▼

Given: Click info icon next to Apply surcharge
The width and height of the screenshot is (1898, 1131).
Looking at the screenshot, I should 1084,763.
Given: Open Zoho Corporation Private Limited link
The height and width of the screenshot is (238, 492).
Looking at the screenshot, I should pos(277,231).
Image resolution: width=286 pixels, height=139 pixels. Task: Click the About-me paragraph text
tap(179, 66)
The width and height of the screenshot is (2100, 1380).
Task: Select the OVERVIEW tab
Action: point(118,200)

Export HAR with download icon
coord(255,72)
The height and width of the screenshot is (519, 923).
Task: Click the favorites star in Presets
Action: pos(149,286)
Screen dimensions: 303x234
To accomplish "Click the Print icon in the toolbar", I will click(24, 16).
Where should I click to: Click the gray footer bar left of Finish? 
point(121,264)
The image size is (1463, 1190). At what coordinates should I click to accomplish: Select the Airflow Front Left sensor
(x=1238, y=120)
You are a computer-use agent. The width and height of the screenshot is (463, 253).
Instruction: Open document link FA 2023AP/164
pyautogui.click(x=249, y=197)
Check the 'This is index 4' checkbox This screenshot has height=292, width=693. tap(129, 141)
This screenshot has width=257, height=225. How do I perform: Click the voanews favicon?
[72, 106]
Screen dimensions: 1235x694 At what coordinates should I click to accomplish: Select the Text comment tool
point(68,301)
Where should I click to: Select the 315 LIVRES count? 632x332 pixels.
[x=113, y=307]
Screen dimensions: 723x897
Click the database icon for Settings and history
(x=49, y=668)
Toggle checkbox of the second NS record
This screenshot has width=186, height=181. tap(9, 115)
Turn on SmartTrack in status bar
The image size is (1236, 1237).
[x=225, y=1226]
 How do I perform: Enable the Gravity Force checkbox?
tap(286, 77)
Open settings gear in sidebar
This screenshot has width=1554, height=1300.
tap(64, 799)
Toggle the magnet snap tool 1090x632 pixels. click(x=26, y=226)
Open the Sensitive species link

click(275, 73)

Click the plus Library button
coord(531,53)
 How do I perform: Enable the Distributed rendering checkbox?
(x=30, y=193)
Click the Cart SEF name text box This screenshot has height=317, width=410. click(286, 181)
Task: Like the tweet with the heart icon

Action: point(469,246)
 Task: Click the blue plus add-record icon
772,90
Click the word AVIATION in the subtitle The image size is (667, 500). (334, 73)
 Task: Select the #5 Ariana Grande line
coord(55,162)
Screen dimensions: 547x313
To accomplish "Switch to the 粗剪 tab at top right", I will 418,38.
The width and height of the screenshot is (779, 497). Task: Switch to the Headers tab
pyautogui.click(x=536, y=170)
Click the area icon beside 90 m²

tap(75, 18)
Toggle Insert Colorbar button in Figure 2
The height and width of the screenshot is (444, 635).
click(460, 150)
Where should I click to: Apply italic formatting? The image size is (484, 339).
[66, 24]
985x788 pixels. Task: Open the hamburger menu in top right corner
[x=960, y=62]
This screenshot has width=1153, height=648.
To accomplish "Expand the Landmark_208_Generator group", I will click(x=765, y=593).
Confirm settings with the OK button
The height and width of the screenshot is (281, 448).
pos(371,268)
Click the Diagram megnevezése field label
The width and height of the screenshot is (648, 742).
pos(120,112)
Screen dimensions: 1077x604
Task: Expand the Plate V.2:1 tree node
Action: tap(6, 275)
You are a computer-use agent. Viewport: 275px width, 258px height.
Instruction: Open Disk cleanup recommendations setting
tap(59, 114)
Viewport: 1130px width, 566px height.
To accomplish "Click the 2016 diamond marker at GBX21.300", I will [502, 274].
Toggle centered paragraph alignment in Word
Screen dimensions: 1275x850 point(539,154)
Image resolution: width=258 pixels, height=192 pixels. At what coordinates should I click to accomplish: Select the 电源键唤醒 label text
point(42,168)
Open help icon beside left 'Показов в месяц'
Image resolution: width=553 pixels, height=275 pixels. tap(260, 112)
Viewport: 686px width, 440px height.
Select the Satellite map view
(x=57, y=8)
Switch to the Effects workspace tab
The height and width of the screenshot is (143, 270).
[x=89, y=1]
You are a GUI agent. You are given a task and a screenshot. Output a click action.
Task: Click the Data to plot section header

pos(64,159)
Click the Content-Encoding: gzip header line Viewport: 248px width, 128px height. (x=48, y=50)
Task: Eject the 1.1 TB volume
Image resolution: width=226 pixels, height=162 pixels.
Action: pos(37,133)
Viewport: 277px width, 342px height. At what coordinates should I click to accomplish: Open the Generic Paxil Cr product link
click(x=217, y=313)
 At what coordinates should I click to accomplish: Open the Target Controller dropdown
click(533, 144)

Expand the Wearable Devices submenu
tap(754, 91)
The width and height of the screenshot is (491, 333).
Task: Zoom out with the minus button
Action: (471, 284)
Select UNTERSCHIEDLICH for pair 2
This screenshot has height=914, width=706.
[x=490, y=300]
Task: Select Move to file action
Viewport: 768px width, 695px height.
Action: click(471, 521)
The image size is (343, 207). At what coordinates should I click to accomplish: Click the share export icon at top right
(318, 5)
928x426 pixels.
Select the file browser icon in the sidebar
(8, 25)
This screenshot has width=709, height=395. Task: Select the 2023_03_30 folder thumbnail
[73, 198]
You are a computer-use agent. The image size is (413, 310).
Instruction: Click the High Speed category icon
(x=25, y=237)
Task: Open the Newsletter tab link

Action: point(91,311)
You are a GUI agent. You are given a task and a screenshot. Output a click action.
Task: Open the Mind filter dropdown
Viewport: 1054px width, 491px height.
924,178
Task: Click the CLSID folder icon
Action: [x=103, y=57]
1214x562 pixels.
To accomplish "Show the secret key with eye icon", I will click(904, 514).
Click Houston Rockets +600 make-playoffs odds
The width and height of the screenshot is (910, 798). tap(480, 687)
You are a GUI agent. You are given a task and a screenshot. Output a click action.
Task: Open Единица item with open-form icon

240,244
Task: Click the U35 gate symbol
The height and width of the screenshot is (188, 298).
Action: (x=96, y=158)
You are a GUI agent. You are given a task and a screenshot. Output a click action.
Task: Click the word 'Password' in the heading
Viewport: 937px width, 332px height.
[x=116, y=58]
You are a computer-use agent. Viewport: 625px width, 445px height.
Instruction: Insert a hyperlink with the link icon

▲

__The problem__: Give the listing again exactly as it appears.

__Result below__:
Given: Click info icon next to Apply surcharge
The width and height of the screenshot is (1898, 1131).
Looking at the screenshot, I should 1084,763.
Given: Open Zoho Corporation Private Limited link
The height and width of the screenshot is (238, 492).
Looking at the screenshot, I should pos(277,231).
Image resolution: width=286 pixels, height=139 pixels. Task: Click the About-me paragraph text
tap(179, 66)
The width and height of the screenshot is (2100, 1380).
Task: Select the OVERVIEW tab
Action: point(118,200)

Export HAR with download icon
coord(255,72)
The height and width of the screenshot is (519, 923).
Task: Click the favorites star in Presets
Action: pos(149,286)
Screen dimensions: 303x234
To accomplish "Click the Print icon in the toolbar", I will click(24, 16).
Where should I click to: Click the gray footer bar left of Finish? 
point(121,264)
The image size is (1463, 1190). At what coordinates should I click to accomplish: Select the Airflow Front Left sensor
(x=1238, y=120)
You are a computer-use agent. The width and height of the screenshot is (463, 253).
Instruction: Open document link FA 2023AP/164
pyautogui.click(x=249, y=197)
Check the 'This is index 4' checkbox This screenshot has height=292, width=693. tap(129, 141)
This screenshot has width=257, height=225. How do I perform: Click the voanews favicon?
[72, 106]
Screen dimensions: 1235x694 At what coordinates should I click to accomplish: Select the Text comment tool
point(68,301)
Where should I click to: Select the 315 LIVRES count? 632x332 pixels.
[x=113, y=307]
Screen dimensions: 723x897
Click the database icon for Settings and history
(x=49, y=668)
Toggle checkbox of the second NS record
This screenshot has width=186, height=181. tap(9, 115)
Turn on SmartTrack in status bar
The image size is (1236, 1237).
[x=225, y=1226]
 How do I perform: Enable the Gravity Force checkbox?
tap(286, 77)
Open settings gear in sidebar
This screenshot has width=1554, height=1300.
tap(64, 799)
Toggle the magnet snap tool 1090x632 pixels. click(x=26, y=226)
Open the Sensitive species link

click(275, 73)

Click the plus Library button
coord(531,53)
 How do I perform: Enable the Distributed rendering checkbox?
(x=30, y=193)
Click the Cart SEF name text box This screenshot has height=317, width=410. click(286, 181)
Task: Like the tweet with the heart icon

Action: point(469,246)
 Task: Click the blue plus add-record icon
772,90
Click the word AVIATION in the subtitle The image size is (667, 500). (334, 73)
 Task: Select the #5 Ariana Grande line
coord(55,162)
Screen dimensions: 547x313
To accomplish "Switch to the 粗剪 tab at top right", I will 418,38.
The width and height of the screenshot is (779, 497). Task: Switch to the Headers tab
pyautogui.click(x=536, y=170)
Click the area icon beside 90 m²

tap(75, 18)
Toggle Insert Colorbar button in Figure 2
The height and width of the screenshot is (444, 635).
click(460, 150)
Where should I click to: Apply italic formatting? The image size is (484, 339).
[66, 24]
985x788 pixels. Task: Open the hamburger menu in top right corner
[x=960, y=62]
This screenshot has width=1153, height=648.
To accomplish "Expand the Landmark_208_Generator group", I will click(x=765, y=593).
Confirm settings with the OK button
The height and width of the screenshot is (281, 448).
pos(371,268)
Click the Diagram megnevezése field label
The width and height of the screenshot is (648, 742).
pos(120,112)
Screen dimensions: 1077x604
Task: Expand the Plate V.2:1 tree node
Action: tap(6, 275)
You are a computer-use agent. Viewport: 275px width, 258px height.
Instruction: Open Disk cleanup recommendations setting
tap(59, 114)
Viewport: 1130px width, 566px height.
To accomplish "Click the 2016 diamond marker at GBX21.300", I will [502, 274].
Toggle centered paragraph alignment in Word
Screen dimensions: 1275x850 point(539,154)
Image resolution: width=258 pixels, height=192 pixels. At what coordinates should I click to accomplish: Select the 电源键唤醒 label text
point(42,168)
Open help icon beside left 'Показов в месяц'
Image resolution: width=553 pixels, height=275 pixels. tap(260, 112)
Viewport: 686px width, 440px height.
Select the Satellite map view
(x=57, y=8)
Switch to the Effects workspace tab
The height and width of the screenshot is (143, 270).
[x=89, y=1]
You are a GUI agent. You are given a task and a screenshot. Output a click action.
Task: Click the Data to plot section header

pos(64,159)
Click the Content-Encoding: gzip header line Viewport: 248px width, 128px height. (x=48, y=50)
Task: Eject the 1.1 TB volume
Image resolution: width=226 pixels, height=162 pixels.
Action: pos(37,133)
Viewport: 277px width, 342px height. At what coordinates should I click to accomplish: Open the Generic Paxil Cr product link
click(x=217, y=313)
 At what coordinates should I click to accomplish: Open the Target Controller dropdown
click(533, 144)

Expand the Wearable Devices submenu
tap(754, 91)
The width and height of the screenshot is (491, 333).
Task: Zoom out with the minus button
Action: (471, 284)
Select UNTERSCHIEDLICH for pair 2
This screenshot has height=914, width=706.
[x=490, y=300]
Task: Select Move to file action
Viewport: 768px width, 695px height.
Action: click(471, 521)
The image size is (343, 207). At what coordinates should I click to accomplish: Click the share export icon at top right
(318, 5)
928x426 pixels.
Select the file browser icon in the sidebar
(8, 25)
This screenshot has width=709, height=395. Task: Select the 2023_03_30 folder thumbnail
[73, 198]
You are a computer-use agent. The image size is (413, 310).
Instruction: Click the High Speed category icon
(x=25, y=237)
Task: Open the Newsletter tab link

Action: point(91,311)
You are a GUI agent. You are given a task and a screenshot. Output a click action.
Task: Open the Mind filter dropdown
Viewport: 1054px width, 491px height.
924,178
Task: Click the CLSID folder icon
Action: [x=103, y=57]
1214x562 pixels.
To accomplish "Show the secret key with eye icon", I will click(904, 514).
Click Houston Rockets +600 make-playoffs odds
The width and height of the screenshot is (910, 798). tap(480, 687)
You are a GUI agent. You are given a task and a screenshot. Output a click action.
Task: Open Единица item with open-form icon

240,244
Task: Click the U35 gate symbol
The height and width of the screenshot is (188, 298).
Action: (x=96, y=158)
You are a GUI agent. You are given a task and a screenshot. Output a click action.
Task: Click the word 'Password' in the heading
Viewport: 937px width, 332px height.
[x=116, y=58]
You are a computer-use agent. Viewport: 625px width, 445px height.
Instruction: Insert a hyperlink with the link icon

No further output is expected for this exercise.